_Your instructions_
Where the line containing "The width and" appears in the records below, begin there and output each line verbatim through the last line.

- - - -

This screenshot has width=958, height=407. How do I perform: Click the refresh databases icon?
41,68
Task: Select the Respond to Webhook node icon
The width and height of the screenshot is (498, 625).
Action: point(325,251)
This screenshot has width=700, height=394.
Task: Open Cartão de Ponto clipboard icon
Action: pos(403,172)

- - - -

_Result of the task_
The width and height of the screenshot is (498, 625).
Action: point(325,251)
This screenshot has width=700, height=394.
Task: Open Cartão de Ponto clipboard icon
Action: pos(403,172)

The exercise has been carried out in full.